It’s been a very subtle change, but “lockdown” is almost a forgotten word now, for Ireland’s chattering classes. We don’t mention it anymore. It’s just one of those things that happened, far back in the mists of time, and – like all Irish tragedies – it’s more something that happened to us rather than something which we did to ourselves. “Ah, lockdown was terrible”, we say, wistfully, when we think or talk about it at all.
It’s important that lessons are learned. And, in truth, they have been learned, but very quietly. There is nobody working in public health policy in Ireland who expects that another covid wave (like the one they are having in the United States at the moment) will result in another lockdown. Quietly – so very quietly that the silence is the giveaway – our policymakers realise that locking down as hard as we did, for as long as we did, was an error. Quietly, they realise (and, in conversation, will ruefully admit) that some of the madder things like the 9 euro meal are mortifyingly embarrassing in retrospect. We got “caught up in it all”, as one sheepish TD said to me, not long ago.
The problem, basically, is that while we may have agreed to forget lockdown, it has not agreed to forget us. The chaos at the airport this weekend, for example, was a direct consequence of two years of policymaking which forced the airport to shed qualified staff by the boatload. Not unreasonably, many of those staff found other things to do. Now, when they are needed, the airport is chronically understaffed. These problems did not occur at Dublin Airport at any time before covid. Post covid, the airport is in crisis. You can draw a direct line between the policy, and the outcomes. Airport chaos is a direct result of two years of lockdown – a policy which will be remembered in time as amongst the most disastrous ever enacted in the west.
This, Ministers say, is embarrassing for the country. They are right about that. But Ministers are very good at assigning blame elsewhere and asking Dublin Airport Authority to “take responsibility”. It’s about time that they took some themselves.
It’s also, frankly, about time that the public took some responsibility themselves. Many of those stranded yesterday – not all, but many – will have contributed unknowingly to missing their own holiday, by doing things like lying to pollsters about their desire for more restrictions, even as they ignored many restrictions themselves because sure, they were personally “careful”.
All of this is one of the reasons that we need a full, proper, covid enquiry. The Taoiseach has said, not unreasonably, that he is unwilling to subject some officials to such an enquiry because he does not want, in a future crisis, people making decisions with one eye on what the enquiry might say about them later. Policymakers in NPHET and elsewhere, he says, acted in good faith.
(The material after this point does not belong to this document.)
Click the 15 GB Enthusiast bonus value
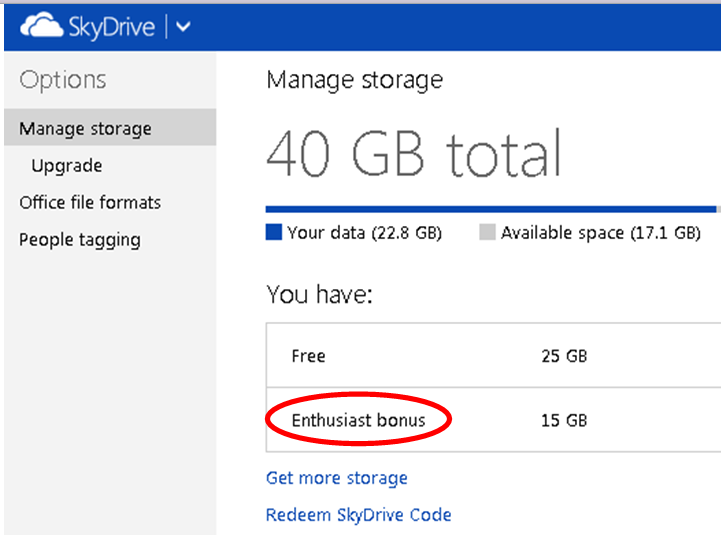Screen dimensions: 721x535 point(564,420)
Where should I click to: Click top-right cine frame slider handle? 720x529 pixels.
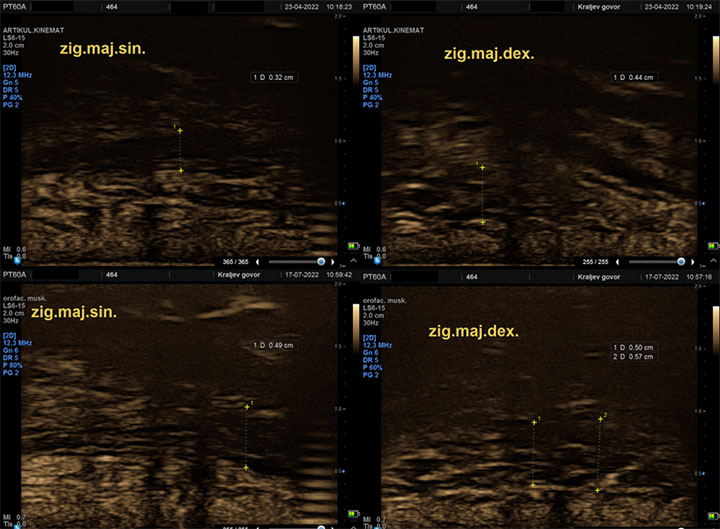(x=681, y=261)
There is no reason to doubt that. It just misses the point.
That policymakers should act in good faith is, after all, the very least we should expect. Nor should we be especially concerned that from time to time, mistakes will have been made. What we should demand, though, is that those mistakes are acknowledged later, so that they might not be made again in the future.
A close look at Ireland’s covid death rates, for example, reveals that the total number of deaths in Ireland was only marginally higher in the pandemic than one might have expected in a normal year. Proponents of lockdown will argue, in their defence, that this proves that lockdown works. But that makes no sense, since a majority of adults ultimately became infected with covid despite those lockdowns. The low fatality rate points to a much simpler explanation: The fatality rate of covid was fairly overestimated to begin with, but unforgivably and systematically overestimated as the pandemic went on. The result was that a policy (lockdown) first introduced as a precaution against a deadly virus became entrenched because of a state policy of insisting that the virus was more deadly than it actually was.
Politicians, again, will admit this in private. But not in public. Perhaps they fear that the public will turn on them for it – though the risk of that is low, since the public were fully on board with what the politicians of all parties wanted.
The airport, in many ways, is the most trivial of long term consequences. In time, it will sort itself out. Politicians will be forced to act, because an airport that doesn’t work fatally undermines any sense that Government is competent. No, the bigger consequences will be quieter, and more deadly: The missed cancer screenings. The mental health deteriorations. The missed classes, and exams. The massive covid bill, which the public, as yet, haven’t really given any thought to.
We will adopt, as a country, the posture I mentioned in paragraph one: Because so many of us are guilty of having gone along with this, we will pretend that we had no choice, and that all of this was inflicted upon us from the outside. The truth, though, as the years progress, and the rotten legacy of lockdown emerges, will always be there: We did this to ourselves, and cheered it on.